Voiture

IMPORTATION DE VÉHICULES : 73 dossiers de concessionnaires en examen

La filière automobile en Algérie est l’un des dossiers qui a souffert le plus dans le secteur industriel.

Et pour cause, minée des années durant par la corruption et la dilapidation de l’argent public, sa relance quoique le dossier soit repris aujourd’hui par l’État, trouve d’énormes difficultés sur le terrain. Mais, les choses semblent aller bon train eu égard aux nouvelles balises mises dans le nouveau cahier des charges en préparation.
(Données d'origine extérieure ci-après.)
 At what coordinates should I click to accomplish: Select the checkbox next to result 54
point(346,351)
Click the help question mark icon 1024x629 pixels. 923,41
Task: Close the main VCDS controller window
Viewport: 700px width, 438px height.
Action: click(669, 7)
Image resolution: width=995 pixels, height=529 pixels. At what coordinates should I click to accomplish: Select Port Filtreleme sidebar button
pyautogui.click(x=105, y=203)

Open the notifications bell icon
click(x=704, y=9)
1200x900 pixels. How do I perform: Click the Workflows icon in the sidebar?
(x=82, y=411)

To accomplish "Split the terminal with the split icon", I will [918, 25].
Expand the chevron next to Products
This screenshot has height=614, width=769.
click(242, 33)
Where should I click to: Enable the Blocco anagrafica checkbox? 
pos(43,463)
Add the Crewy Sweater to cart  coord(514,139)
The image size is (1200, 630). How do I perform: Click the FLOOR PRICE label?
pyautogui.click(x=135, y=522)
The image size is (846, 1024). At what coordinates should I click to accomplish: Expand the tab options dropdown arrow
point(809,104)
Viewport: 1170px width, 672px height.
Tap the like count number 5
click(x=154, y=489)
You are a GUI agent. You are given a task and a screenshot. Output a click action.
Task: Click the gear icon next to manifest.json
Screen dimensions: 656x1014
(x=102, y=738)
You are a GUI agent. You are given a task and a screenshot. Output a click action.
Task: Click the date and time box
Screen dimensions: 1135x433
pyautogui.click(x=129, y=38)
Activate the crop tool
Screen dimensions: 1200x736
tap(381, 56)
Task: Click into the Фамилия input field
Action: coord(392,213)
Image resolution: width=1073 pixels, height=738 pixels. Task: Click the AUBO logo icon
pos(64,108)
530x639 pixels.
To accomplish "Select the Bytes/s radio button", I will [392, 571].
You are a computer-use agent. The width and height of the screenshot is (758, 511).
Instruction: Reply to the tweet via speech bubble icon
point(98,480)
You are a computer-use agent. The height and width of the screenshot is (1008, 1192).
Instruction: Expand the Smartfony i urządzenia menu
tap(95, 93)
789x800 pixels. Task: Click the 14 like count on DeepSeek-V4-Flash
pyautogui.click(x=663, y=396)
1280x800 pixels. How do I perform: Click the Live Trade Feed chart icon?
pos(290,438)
Ainsi, intervenant hier sur le dossier lors d’un passage au « Forum de la radio algérienne », le ministre de l’Industrie, Ahmed Zeghdar, a indiqué d’emblée que son département vise à asseoir « une vraie industrie » de l’automobile et non pas une simple opération de « gonflage de pneus ». Pour ce faire, il faudra compter sur les nouveaux textes auxquels seront soumis les constructeurs et les concessionnaires de l’automobile et dont les termes du texte seront « bientôt » rendus publics. Abordant le chapitre de l’importation de véhicules, Zeghdar a révélé que certains amendements apportés dans le nouveau cahier des charges, comme instruit décembre dernier par le président de la République, ont été inclus. Sur le terrain, les services du ministère de l’Industrie s’attellent, à l’heure actuelle, à l’examen de 73 dossiers de concessionnaires. L’opération d’études des dossiers se fait en coordination avec les ministères du Commerce, de l’Énergie, de l’Intérieur et des Finances. À propos de l’avancée du traitement, Zeghdar se veut rassurant. « Nous essayons d’accélérer la démarche d’études des dossiers », s’est-il engagé. Toutefois, les autorités judiciaires ont émis des réserves concernant 46 dossiers dont les titulaires ont soumis des recours.
S’agissant de l’importation des véhicules en elle-même, et concernant les prix de vente en Algérie, le ministère du Commerce est chargé de « déterminer la marge bénéficiaire » pour les concessionnaires. À ce titre, il faudra rappeler le projet en cours d’élaboration concernant cette question.
Et sur les prix des voitures justement, le ministre a estimé que les ventes sont « excessives », non pas seulement en Algérie, mais aussi sur le marché international. Il convient de rappeler que lors du Conseil des ministres du 5 décembre 2021, le président de la République, Abdelmadjid Tebboune, avait ordonné la révision « immédiate » du cahier des charges fixant les conditions d’importation des véhicules. Comme il a aussi instruit le ministre de l’Industrie d’ « accélérer » la procédure de publication de la liste des concessionnaires autorisés à importer des véhicules. Également, il a exigé à ce qu’une clause soit incorporée dans le nouveau cahier des charges imposant aux concessionnaires de disposer d’un réseau de services après-vente, au niveau régional et dans les grandes villes.